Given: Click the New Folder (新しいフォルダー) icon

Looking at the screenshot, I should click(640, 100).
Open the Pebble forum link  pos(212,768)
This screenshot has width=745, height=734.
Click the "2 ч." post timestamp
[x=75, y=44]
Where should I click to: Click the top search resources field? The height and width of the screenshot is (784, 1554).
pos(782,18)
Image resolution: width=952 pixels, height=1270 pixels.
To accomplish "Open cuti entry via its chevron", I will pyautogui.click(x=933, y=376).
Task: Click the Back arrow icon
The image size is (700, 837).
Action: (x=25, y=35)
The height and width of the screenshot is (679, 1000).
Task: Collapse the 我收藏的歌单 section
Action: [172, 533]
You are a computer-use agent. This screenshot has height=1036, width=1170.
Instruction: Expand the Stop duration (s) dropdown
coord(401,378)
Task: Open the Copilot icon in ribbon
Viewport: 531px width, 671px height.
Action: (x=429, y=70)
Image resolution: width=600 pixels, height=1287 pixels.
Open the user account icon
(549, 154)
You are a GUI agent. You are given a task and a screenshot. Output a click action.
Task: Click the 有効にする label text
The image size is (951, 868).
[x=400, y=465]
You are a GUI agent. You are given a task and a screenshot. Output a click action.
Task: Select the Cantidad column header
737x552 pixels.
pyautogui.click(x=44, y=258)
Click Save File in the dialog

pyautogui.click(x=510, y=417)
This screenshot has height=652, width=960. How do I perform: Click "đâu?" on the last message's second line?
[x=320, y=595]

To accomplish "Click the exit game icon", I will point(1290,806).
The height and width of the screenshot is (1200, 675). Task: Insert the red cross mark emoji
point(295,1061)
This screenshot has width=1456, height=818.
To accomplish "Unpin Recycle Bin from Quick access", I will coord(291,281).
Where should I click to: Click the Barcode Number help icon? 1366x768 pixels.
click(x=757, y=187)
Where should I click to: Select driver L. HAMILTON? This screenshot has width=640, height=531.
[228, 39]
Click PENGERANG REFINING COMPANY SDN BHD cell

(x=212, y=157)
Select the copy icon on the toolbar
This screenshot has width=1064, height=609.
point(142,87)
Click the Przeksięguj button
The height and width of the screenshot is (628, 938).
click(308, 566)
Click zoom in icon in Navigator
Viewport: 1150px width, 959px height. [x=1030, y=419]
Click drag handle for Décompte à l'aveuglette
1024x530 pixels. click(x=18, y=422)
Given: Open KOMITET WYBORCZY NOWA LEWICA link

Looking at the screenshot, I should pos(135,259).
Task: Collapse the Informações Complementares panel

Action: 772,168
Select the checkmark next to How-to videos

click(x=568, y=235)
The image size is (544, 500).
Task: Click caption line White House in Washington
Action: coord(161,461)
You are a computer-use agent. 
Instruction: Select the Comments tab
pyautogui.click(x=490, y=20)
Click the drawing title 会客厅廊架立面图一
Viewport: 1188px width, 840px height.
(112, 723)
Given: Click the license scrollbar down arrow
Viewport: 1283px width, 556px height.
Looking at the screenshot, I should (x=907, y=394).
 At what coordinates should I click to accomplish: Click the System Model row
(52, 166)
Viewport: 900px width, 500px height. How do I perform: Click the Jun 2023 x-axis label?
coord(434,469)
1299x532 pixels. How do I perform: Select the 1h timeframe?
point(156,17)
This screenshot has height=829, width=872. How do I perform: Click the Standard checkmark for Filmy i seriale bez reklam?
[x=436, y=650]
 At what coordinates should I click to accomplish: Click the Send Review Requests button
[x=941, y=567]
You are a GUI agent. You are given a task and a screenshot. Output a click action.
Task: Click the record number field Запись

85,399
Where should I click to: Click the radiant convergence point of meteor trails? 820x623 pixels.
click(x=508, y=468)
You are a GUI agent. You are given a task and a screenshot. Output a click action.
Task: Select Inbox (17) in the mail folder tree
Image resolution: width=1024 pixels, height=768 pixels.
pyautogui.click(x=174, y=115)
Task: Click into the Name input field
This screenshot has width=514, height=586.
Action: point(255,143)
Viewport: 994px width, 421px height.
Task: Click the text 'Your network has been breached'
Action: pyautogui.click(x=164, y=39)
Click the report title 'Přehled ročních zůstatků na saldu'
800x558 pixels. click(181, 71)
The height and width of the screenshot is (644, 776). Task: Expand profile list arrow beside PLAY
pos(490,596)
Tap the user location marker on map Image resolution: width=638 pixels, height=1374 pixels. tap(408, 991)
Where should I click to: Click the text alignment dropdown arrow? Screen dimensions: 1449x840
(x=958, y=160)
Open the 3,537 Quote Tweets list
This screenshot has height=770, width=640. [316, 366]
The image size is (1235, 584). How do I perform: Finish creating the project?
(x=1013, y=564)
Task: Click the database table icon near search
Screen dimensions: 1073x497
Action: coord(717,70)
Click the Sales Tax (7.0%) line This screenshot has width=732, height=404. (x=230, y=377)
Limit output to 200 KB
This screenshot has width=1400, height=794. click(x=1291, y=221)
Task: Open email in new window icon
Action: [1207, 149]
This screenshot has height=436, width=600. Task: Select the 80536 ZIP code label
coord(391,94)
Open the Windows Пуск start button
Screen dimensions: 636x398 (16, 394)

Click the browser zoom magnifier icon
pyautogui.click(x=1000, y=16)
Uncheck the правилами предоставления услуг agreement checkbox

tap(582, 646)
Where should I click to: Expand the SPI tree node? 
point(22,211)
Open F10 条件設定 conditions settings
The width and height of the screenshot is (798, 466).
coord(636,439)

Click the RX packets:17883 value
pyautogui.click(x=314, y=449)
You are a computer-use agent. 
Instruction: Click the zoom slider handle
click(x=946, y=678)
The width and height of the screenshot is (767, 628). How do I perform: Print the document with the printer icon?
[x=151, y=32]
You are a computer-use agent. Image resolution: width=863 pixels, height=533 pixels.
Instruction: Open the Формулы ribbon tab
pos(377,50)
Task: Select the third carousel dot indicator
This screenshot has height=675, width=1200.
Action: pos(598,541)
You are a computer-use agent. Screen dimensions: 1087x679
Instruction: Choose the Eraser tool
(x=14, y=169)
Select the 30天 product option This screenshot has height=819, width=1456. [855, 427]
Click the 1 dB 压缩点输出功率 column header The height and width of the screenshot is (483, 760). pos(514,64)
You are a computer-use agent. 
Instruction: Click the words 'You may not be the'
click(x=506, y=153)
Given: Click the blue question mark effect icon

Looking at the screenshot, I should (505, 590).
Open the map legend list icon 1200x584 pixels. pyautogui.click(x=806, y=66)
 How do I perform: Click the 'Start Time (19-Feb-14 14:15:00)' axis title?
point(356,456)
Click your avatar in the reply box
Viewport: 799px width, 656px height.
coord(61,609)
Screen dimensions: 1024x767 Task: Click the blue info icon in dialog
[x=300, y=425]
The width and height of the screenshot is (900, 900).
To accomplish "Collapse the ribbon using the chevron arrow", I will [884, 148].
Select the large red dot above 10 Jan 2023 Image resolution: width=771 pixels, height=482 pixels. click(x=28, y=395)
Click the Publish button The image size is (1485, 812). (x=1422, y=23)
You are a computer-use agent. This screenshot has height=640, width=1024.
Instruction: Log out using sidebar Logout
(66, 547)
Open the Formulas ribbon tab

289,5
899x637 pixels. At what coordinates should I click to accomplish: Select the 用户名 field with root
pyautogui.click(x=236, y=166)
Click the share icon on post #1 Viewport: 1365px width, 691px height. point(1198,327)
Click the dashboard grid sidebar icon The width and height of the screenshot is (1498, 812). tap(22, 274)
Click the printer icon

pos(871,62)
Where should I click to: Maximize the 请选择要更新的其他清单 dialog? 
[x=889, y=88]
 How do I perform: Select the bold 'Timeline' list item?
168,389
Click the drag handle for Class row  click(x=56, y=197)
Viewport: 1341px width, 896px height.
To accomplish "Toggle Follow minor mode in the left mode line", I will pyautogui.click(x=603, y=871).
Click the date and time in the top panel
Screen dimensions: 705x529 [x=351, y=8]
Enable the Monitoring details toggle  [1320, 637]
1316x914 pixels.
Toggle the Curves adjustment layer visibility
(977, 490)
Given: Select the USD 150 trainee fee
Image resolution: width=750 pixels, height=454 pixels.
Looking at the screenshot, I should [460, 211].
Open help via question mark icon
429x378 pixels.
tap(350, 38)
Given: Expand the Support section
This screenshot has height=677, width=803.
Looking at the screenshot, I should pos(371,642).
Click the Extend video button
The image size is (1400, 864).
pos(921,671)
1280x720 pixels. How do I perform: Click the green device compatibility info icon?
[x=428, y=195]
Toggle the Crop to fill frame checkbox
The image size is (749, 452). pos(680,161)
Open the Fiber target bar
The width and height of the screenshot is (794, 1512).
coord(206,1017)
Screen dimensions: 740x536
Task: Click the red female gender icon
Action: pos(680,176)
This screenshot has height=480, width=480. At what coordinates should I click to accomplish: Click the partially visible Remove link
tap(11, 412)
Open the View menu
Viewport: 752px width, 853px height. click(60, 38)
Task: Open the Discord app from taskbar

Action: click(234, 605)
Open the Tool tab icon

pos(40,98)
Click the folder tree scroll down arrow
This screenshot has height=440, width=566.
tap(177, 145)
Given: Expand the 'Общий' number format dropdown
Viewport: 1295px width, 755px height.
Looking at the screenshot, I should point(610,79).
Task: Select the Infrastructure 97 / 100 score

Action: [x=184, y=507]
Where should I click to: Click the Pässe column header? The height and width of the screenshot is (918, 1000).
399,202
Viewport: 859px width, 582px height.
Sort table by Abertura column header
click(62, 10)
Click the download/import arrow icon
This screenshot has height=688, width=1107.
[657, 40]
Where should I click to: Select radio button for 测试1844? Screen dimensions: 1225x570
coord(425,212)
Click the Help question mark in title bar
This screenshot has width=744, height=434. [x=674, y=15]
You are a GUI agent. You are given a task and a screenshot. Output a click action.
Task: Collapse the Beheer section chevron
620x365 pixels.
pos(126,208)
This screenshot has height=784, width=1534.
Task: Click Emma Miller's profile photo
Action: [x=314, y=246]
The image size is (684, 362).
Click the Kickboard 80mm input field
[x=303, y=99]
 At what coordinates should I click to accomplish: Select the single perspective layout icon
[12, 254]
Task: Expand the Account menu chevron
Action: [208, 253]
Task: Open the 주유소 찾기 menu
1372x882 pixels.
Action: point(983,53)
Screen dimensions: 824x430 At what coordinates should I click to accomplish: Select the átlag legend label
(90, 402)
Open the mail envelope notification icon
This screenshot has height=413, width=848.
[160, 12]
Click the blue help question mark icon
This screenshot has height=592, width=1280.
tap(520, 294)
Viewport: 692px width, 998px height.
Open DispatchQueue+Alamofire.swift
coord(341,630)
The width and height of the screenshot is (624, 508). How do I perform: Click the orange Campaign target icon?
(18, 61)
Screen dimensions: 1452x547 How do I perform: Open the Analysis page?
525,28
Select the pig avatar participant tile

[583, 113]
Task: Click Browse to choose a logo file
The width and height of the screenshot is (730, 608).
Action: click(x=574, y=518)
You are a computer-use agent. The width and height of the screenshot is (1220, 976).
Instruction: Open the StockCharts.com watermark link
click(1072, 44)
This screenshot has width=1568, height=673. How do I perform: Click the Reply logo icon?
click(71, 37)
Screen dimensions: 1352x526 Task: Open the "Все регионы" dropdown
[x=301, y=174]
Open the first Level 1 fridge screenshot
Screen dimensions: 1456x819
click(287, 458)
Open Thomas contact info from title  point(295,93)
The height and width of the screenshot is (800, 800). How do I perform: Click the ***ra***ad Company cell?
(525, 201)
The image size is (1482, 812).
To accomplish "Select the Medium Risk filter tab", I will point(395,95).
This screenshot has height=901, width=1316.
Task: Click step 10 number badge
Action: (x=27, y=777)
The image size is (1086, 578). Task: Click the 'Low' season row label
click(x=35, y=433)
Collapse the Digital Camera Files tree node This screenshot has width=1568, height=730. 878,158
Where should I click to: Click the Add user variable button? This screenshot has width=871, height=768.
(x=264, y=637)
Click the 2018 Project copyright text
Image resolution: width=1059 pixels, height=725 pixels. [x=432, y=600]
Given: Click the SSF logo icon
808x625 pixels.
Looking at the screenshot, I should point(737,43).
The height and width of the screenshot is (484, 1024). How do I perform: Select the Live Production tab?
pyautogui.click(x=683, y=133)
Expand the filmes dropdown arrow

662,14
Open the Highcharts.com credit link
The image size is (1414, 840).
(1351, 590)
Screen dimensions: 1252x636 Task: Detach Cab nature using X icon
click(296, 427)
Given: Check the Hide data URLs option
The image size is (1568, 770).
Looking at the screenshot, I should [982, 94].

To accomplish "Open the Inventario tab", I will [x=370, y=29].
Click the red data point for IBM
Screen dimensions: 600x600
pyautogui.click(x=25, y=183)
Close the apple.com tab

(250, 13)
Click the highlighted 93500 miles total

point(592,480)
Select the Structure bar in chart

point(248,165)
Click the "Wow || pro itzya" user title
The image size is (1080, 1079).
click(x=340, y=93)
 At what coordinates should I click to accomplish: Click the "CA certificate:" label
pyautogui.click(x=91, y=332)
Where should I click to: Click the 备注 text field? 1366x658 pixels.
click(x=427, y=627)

:::

**Exercise prompt**
The lines sought are those in the data above that include the string "option"; copy each one.

**Response to this task**
Select the 30天 product option This screenshot has height=819, width=1456. [855, 427]
Given: Check the Hide data URLs option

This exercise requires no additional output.